● **Some records**
- - - -
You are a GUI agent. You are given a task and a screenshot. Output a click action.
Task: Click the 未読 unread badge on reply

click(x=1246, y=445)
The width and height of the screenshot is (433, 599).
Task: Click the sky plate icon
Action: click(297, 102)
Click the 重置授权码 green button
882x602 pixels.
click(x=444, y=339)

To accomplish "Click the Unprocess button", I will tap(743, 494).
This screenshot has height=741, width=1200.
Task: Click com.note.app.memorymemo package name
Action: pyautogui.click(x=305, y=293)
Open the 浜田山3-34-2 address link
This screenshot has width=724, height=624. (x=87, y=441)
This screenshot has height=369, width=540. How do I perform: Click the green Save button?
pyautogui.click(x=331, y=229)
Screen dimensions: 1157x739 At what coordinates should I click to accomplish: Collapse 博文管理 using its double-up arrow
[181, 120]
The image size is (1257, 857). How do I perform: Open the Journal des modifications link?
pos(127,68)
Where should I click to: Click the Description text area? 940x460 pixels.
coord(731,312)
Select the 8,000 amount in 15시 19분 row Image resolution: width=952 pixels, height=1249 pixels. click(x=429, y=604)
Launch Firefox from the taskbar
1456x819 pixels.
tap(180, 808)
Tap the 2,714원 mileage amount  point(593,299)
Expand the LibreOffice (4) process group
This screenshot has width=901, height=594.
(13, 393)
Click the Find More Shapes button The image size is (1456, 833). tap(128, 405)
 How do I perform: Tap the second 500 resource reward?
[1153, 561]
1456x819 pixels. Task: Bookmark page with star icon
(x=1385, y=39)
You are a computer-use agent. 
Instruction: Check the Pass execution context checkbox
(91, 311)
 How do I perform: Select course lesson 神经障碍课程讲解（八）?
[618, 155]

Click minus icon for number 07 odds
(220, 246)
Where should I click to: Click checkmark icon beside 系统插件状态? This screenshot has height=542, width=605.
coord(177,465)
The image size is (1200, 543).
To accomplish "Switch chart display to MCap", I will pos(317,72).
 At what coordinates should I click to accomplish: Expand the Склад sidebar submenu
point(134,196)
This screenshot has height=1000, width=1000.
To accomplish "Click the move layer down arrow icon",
- - - -
● **EXERCISE**
Please pick out every line of the records above that contains the word "screenshot", and copy each one.

● **SOLUTION TO THE PROBLEM**
You are a GUI agent. You are given a task and a screenshot. Output a click action.
The width and height of the screenshot is (433, 599).
This screenshot has height=741, width=1200.
This screenshot has width=724, height=624. (x=87, y=441)
This screenshot has height=369, width=540. How do I perform: Click the green Save button?
This screenshot has width=901, height=594.
Where should I click to: Click checkmark icon beside 系统插件状态? This screenshot has height=542, width=605.
This screenshot has height=1000, width=1000.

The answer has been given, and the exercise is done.